NEW YORK, NY, JULY 26, 2017 -- The U.S. Environmental Protection Agency is proposing to install new residential drinking water wells for homes as part of the cleanup of the Emmell's Septic Landfill Superfund site in Galloway Township, N.J. The groundwater is contaminated with volatile organic compounds, which can have serious health impacts, damage the liver, impair the nervous system or increase the risk of cancer. Under the plan, the EPA will install approximately 14 new drinking water wells that will draw from deeper, clean groundwater, for residences that are impacted or threatened by groundwater contamination from the site.
"EPA's proposal will ensure that these residences have a permanent supply of clean drinking water," said Catherine McCabe, Acting Regional Administrator. "This proposed plan builds on EPA's ongoing work to address groundwater contamination at the site."

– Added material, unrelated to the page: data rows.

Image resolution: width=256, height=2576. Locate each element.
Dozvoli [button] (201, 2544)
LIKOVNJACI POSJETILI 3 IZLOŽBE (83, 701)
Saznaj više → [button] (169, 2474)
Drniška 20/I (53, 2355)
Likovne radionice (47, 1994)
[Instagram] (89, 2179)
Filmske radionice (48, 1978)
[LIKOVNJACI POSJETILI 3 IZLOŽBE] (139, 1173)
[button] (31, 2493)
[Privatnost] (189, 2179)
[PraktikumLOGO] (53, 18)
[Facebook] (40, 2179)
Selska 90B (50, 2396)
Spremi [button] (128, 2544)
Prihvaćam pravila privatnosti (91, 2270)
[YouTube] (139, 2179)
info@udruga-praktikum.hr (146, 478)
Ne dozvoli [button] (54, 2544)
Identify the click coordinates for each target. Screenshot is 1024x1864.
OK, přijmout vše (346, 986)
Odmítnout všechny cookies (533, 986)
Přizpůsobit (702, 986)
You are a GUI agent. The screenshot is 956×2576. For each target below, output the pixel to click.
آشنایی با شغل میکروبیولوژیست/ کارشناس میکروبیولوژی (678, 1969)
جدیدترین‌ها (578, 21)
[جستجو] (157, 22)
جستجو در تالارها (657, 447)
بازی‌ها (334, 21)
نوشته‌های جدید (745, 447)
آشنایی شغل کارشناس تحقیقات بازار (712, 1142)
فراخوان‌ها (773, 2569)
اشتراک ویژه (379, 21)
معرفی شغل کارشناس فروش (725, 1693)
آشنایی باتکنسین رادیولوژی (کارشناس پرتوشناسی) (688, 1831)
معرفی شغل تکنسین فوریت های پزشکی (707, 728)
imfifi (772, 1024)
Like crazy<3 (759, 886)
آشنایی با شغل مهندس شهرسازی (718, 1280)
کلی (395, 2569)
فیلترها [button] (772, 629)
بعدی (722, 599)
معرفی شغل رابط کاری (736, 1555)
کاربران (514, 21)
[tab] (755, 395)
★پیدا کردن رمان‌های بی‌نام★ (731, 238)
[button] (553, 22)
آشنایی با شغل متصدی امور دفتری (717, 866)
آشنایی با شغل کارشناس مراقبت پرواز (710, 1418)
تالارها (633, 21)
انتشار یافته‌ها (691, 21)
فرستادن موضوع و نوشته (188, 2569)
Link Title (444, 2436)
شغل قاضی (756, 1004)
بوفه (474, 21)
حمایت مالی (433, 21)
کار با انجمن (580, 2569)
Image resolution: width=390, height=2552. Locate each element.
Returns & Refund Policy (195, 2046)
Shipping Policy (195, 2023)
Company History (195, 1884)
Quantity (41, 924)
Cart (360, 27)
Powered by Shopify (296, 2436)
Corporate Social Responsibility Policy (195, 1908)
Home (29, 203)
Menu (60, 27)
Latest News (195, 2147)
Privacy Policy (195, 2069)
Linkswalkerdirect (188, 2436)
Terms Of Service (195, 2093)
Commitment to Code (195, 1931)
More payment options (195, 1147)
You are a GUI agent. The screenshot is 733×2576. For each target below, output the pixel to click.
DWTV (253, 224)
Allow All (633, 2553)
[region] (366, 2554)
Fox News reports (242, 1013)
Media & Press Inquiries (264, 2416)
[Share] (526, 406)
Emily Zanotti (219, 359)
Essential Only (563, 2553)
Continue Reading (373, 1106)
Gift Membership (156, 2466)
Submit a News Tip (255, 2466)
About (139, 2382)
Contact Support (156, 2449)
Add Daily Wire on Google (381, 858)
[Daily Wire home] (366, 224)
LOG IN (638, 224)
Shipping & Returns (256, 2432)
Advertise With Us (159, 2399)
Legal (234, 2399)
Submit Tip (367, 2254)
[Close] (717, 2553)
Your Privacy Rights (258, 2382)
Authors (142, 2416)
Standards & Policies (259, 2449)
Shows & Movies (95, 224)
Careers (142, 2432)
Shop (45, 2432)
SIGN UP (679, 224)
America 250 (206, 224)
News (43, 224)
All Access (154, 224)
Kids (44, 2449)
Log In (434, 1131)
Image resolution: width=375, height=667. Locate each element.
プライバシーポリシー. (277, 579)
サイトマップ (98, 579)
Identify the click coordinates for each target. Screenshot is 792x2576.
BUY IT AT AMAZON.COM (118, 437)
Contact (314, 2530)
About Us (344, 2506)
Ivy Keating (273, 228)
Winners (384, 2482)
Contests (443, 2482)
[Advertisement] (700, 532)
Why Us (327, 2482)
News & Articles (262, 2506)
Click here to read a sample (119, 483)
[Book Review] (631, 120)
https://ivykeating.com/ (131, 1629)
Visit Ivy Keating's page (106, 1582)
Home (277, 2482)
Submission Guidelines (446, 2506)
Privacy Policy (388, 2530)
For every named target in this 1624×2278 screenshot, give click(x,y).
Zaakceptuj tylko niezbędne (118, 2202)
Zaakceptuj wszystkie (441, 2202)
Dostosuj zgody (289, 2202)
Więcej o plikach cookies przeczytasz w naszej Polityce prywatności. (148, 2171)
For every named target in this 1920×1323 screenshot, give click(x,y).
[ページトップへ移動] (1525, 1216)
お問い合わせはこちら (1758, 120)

The Emmell's Septic Landfill operated from 1967 to 1979. The site was formerly used to dispose of septic waste and sewage sludge that reportedly had been put into trenches and lagoons on the property. Chemical waste was also illegally disposed of at the site. In 1999 and 2000, the EPA excavated and removed hundreds of drums, 11 compressed gas cylinders and approximately 28,000 cubic yards of contaminated soil from the site.
The EPA's proposal modifies a 2008 cleanup plan, which provided for the extraction and treatment of contaminated groundwater at the site. That extraction and treatment of contaminated groundwater is ongoing, and is expected to continue. Since then, the EPA determined that residential wells have been impacted or are at risk from site-related groundwater contamination. The deeper replacement wells will be drilled to a depth of approximately 350 feet where groundwater is clean, and impacted or threatened wells will be taken out of service.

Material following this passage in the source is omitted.